Working with Bose’s engineers, ESCO initially proposed a center cluster. “The reason we did was because the coverage of the room is extremely good from the center,” Dunn explains. “But Jared and the PAC staff felt like issues would come up with artists who prefer not to use center clusters, based on preconceived opinions, or artists who were returning to the venue and were used to the previous system. So they decided to go with the left-right configuration, mainly for contractual obligations and to not limit the room.”

But there was a challenge with a left-right configuration — the ceiling of the auditorium features an array of fixed acoustical clouds, limiting the new system’s hang points.

“Where we could get the structure, we had to go extremely left and right of the walls,” says Dunn, noting that the system’s subwoofers are now flown centrally. “That was based on where we could get structural support without having to remove those acoustical cloud structures. But while that was more of a challenge, because we have more splash off of the side walls, in the end, with the tuning and the positioning, it worked out very, very well.”

But How Does it Sound?

The coverage is extremely even, Dunn observes, from the very front to the very back of the hall.

“With PPAC’s previous system, they always struggled with getting the back areas covered. They had some under-balcony speakers that they left in place, but the coverage is extremely good without turning them on. The control of the sound with these new boxes is so good.
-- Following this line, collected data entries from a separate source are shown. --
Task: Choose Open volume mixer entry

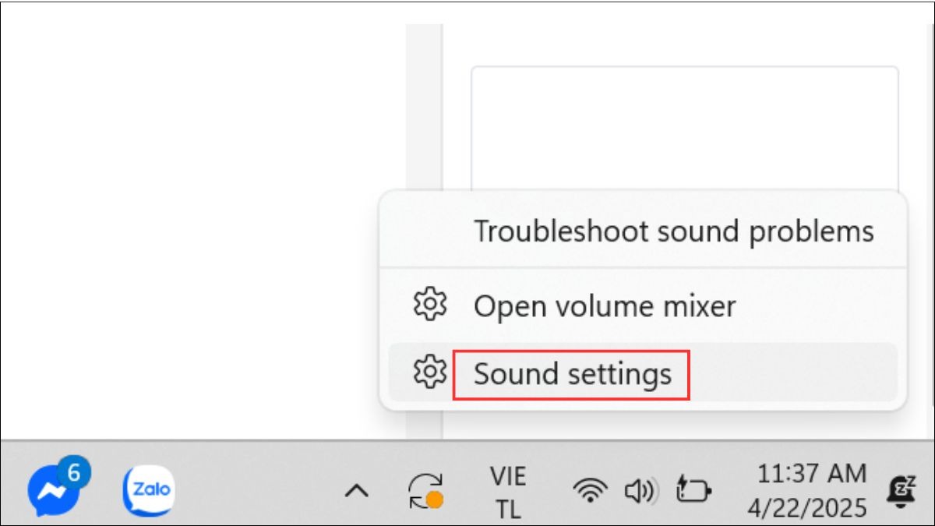Action: [x=605, y=305]

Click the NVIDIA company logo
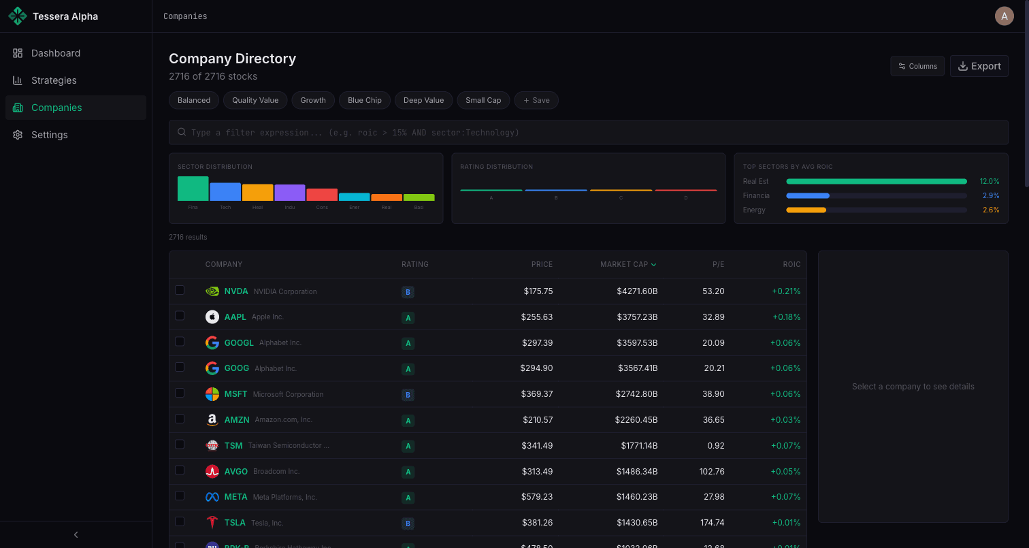point(212,291)
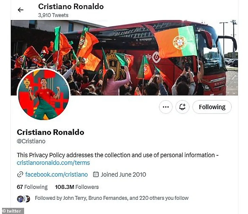
Task: Open the 108.3M Followers list
Action: [x=77, y=187]
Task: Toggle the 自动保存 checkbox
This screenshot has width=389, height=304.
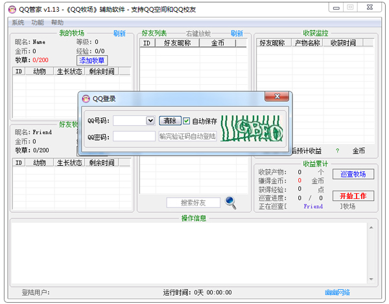Action: 187,121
The ability to layer in the different horizontal and vertical patterns within the same array really helped; you can’t do that with traditional line arrays.”

“I was extremely pleased with how enveloping and immersive the sound became with the new system,” reports Duymovic. “It was almost instantaneously recognizable as being at a different level entirely from what we were used to. The experience that I had when I first listened was very much akin to putting on a set of noise-cancelling headphones. Everything was very full and clear with even dispersion throughout the hall, and the bass response was excellent without being overwhelming.”

First impressions are always important, with any system. “When I stepped into the room to hear music being played it was so clean, quiet…audible,” Duymovic adds. “I walked around and found no dead spots, no muddling. It was incredible. We’ve only had a handful of events so far, but the benefit is clear already. It’s just an enjoyable listening experience, which will help bring audiences back time and time again.”